Data for review:
------------------------------------------------
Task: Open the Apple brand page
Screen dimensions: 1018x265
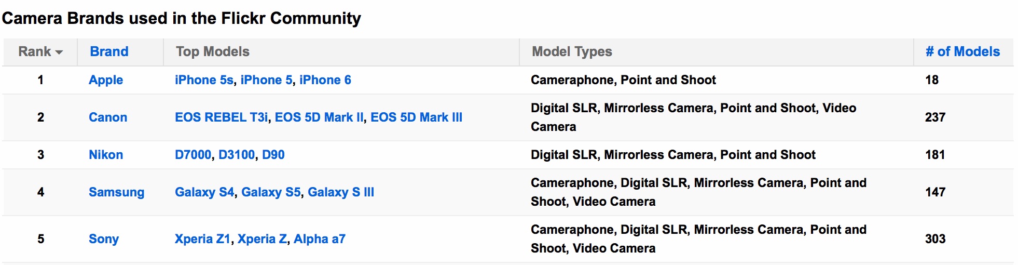Action: [x=106, y=80]
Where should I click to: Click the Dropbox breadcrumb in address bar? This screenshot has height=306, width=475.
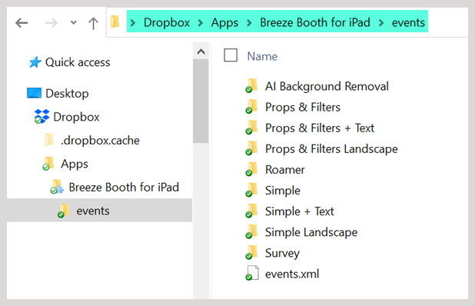(x=167, y=22)
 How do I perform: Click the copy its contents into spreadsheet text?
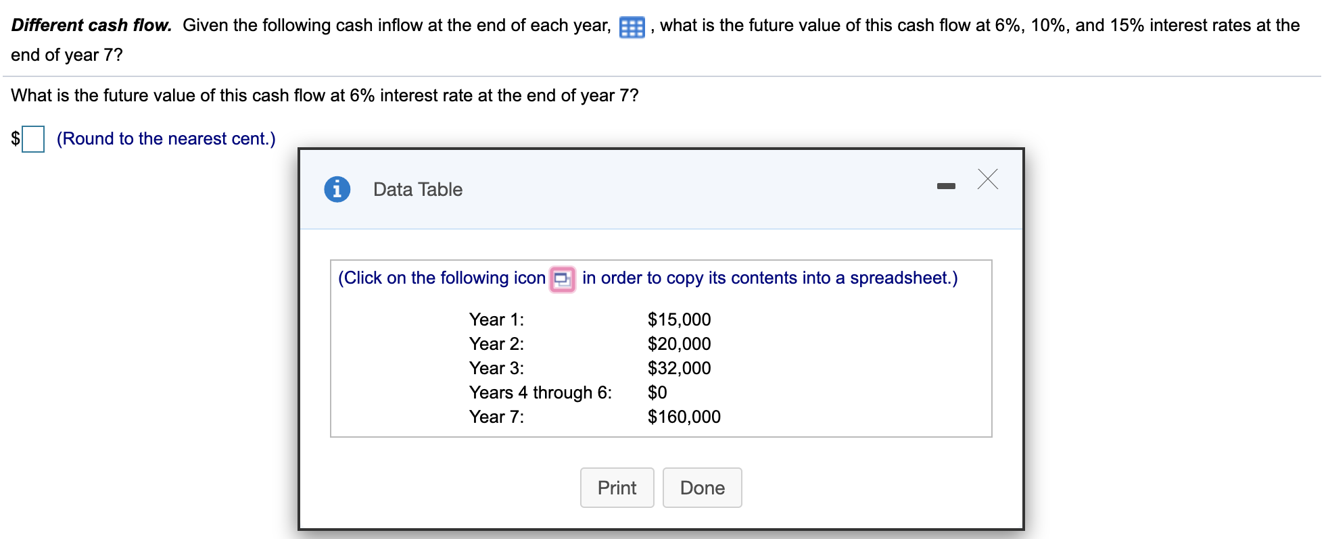pyautogui.click(x=769, y=278)
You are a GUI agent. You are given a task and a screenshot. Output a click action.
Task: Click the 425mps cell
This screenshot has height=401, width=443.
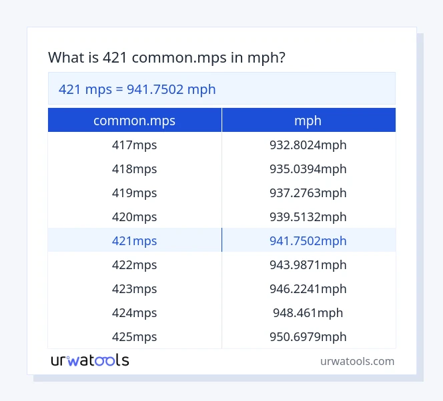[x=134, y=336]
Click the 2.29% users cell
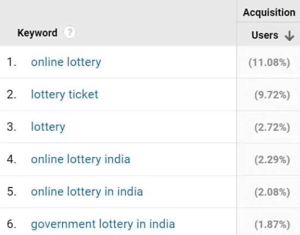The image size is (300, 235). [x=272, y=160]
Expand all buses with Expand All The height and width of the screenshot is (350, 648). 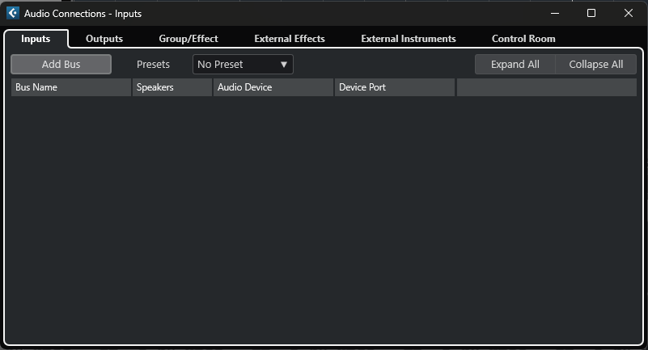(515, 65)
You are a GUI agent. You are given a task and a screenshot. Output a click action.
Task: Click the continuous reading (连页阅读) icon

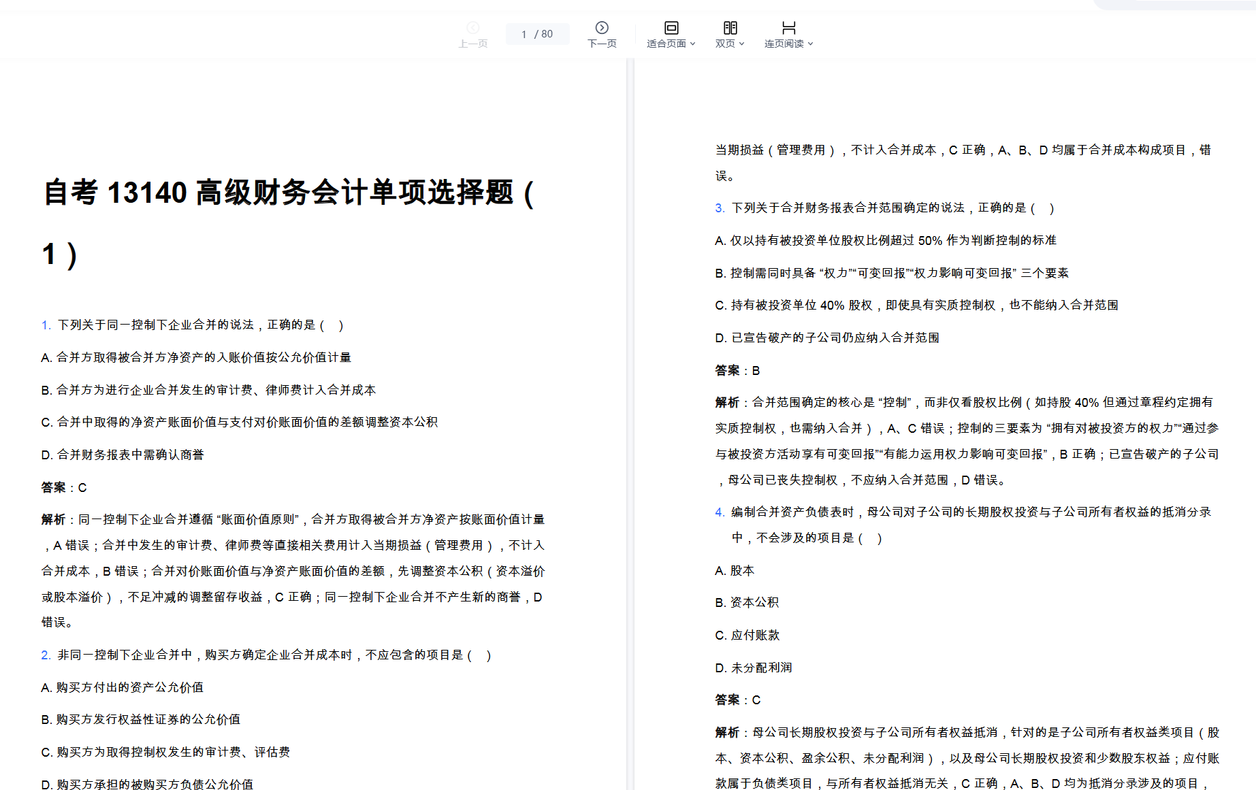[x=788, y=28]
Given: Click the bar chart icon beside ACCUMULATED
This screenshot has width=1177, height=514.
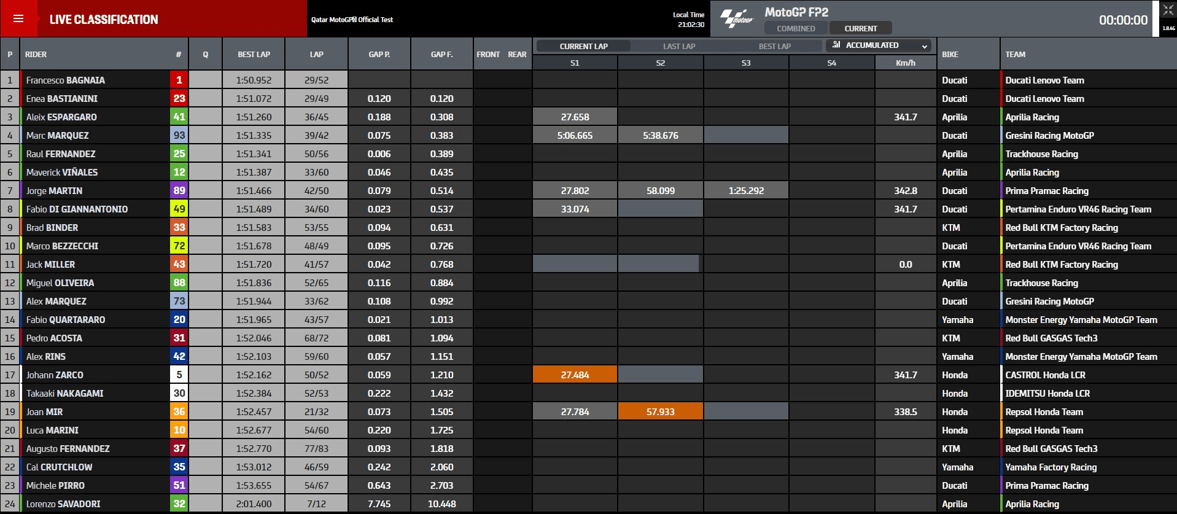Looking at the screenshot, I should click(x=836, y=45).
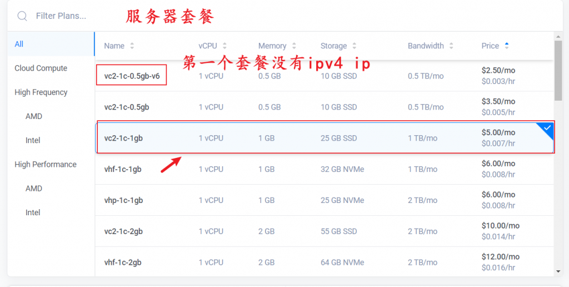569x287 pixels.
Task: Deselect the checked vc2-1c-1gb plan checkmark
Action: click(x=547, y=128)
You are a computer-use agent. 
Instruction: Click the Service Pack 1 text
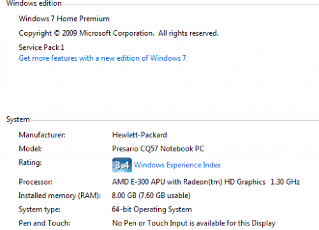41,47
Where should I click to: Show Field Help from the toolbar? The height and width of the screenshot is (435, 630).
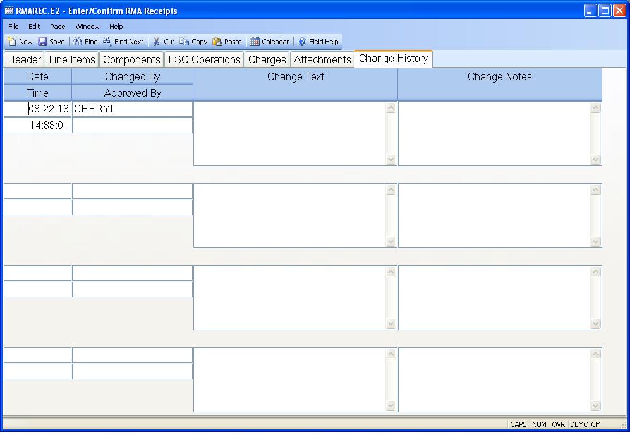point(303,42)
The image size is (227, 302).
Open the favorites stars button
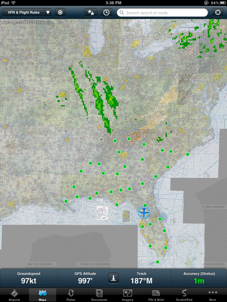pos(91,13)
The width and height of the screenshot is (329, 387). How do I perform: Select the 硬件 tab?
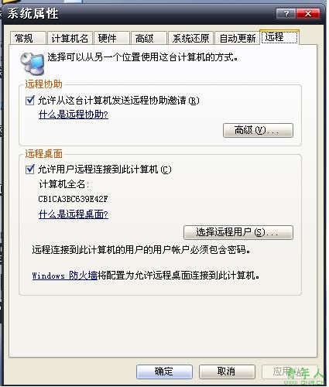coord(111,38)
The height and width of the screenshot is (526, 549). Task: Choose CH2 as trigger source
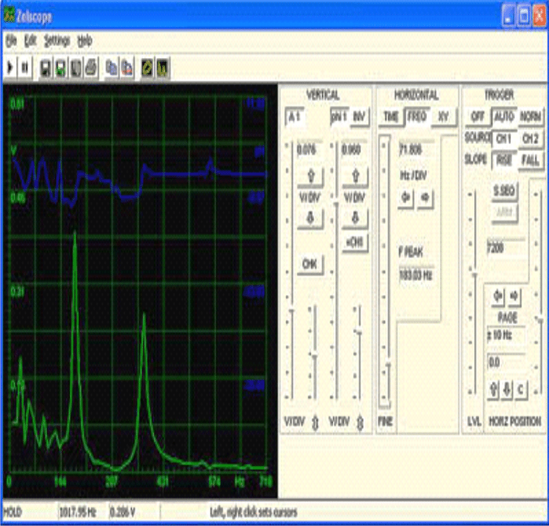tap(530, 138)
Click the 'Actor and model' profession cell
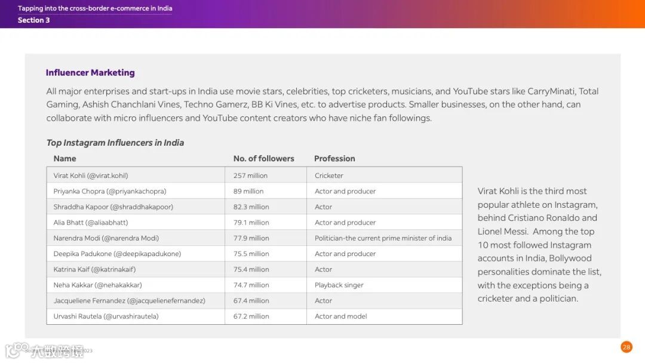Screen dimensions: 645x363 coord(340,316)
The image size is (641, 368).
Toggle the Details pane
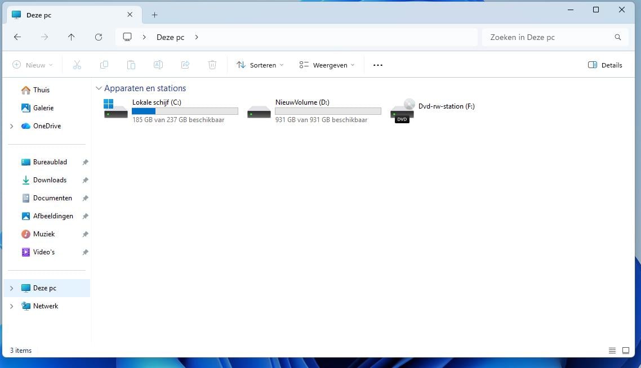point(605,65)
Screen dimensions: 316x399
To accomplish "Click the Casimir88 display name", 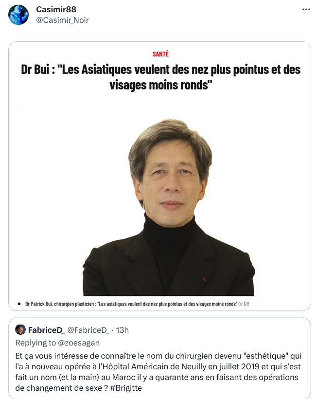I will (56, 9).
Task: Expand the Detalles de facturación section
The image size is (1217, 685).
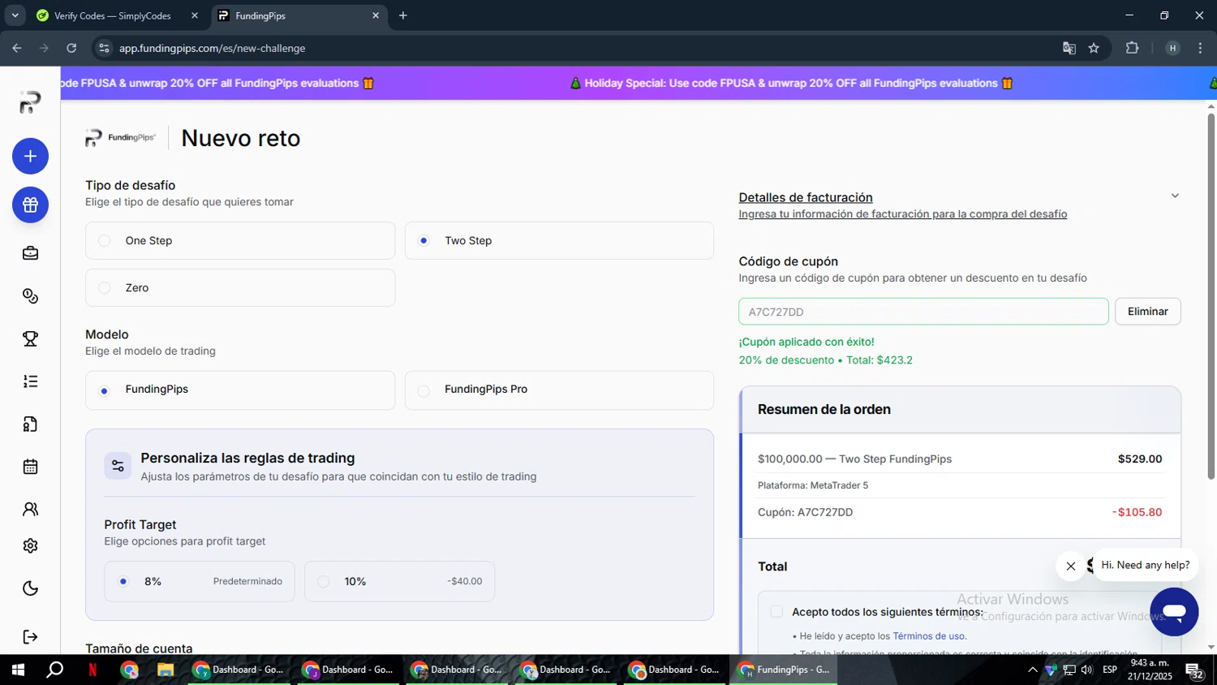Action: click(1174, 196)
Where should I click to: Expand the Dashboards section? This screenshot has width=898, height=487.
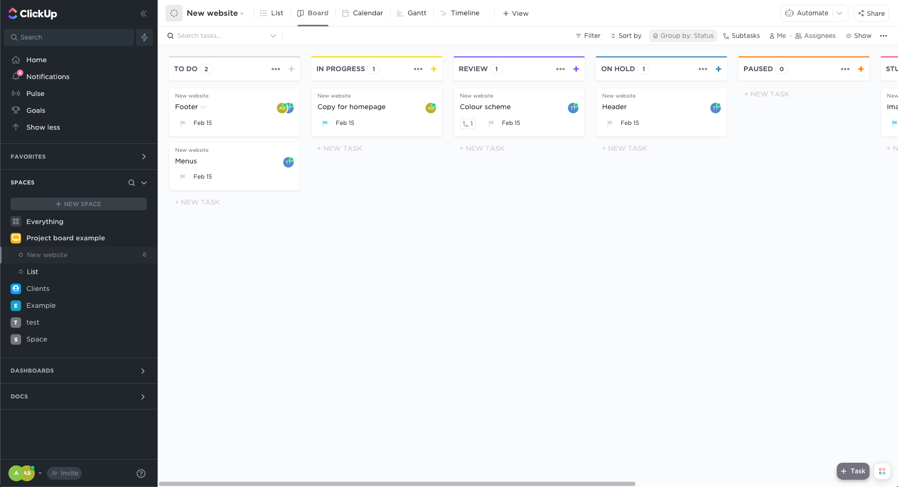pyautogui.click(x=143, y=371)
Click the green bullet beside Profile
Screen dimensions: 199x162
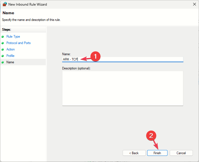pos(3,56)
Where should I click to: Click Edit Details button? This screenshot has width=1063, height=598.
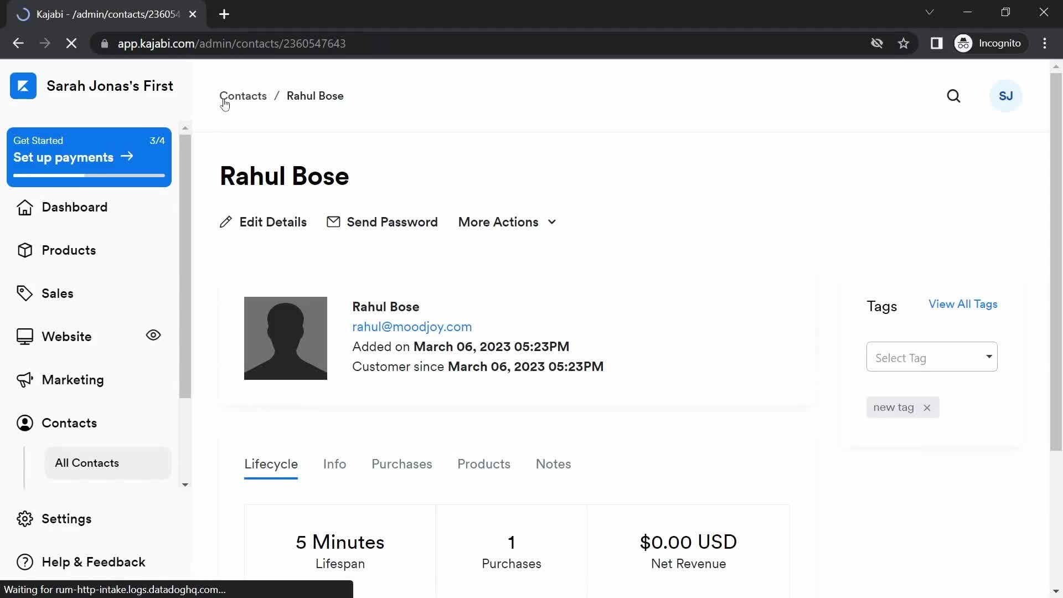[x=264, y=222]
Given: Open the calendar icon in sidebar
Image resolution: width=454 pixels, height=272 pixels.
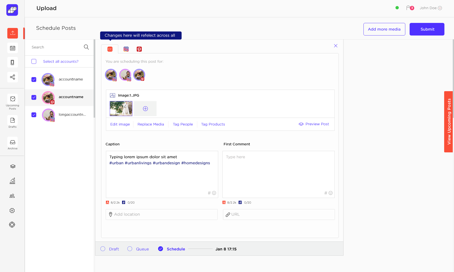Looking at the screenshot, I should click(13, 48).
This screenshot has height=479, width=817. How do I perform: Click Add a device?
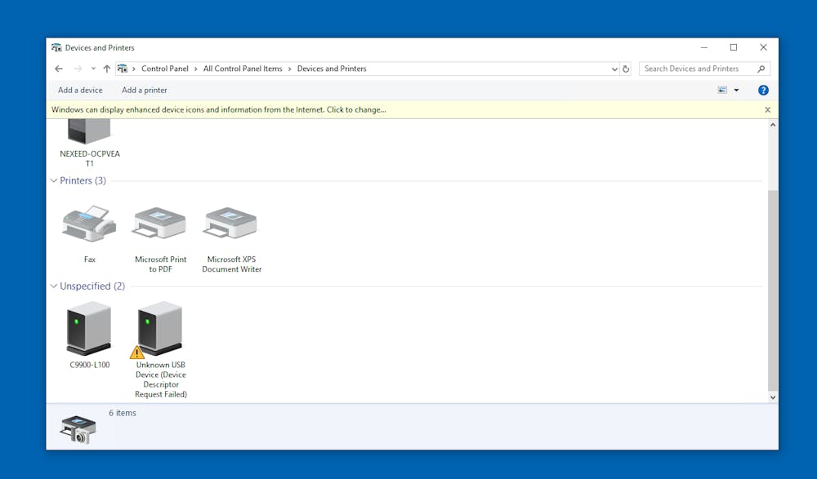click(79, 90)
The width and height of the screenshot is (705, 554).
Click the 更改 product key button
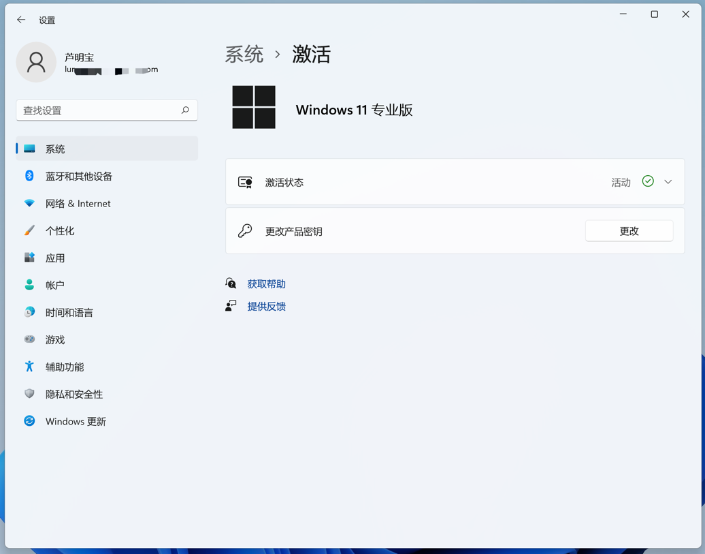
------------------------------------------------
The problem:
Here the lines from the one containing "Given: Open the calendar icon in sidebar" through the end of the material are to be copied exactly, with the pictures omitted.

Expected answer:
Given: Open the calendar icon in sidebar
Image resolution: width=454 pixels, height=272 pixels.
Looking at the screenshot, I should click(13, 48).
This screenshot has height=479, width=817. How do I perform: Click Add a device?
click(79, 90)
The width and height of the screenshot is (705, 554).
Click the 更改 product key button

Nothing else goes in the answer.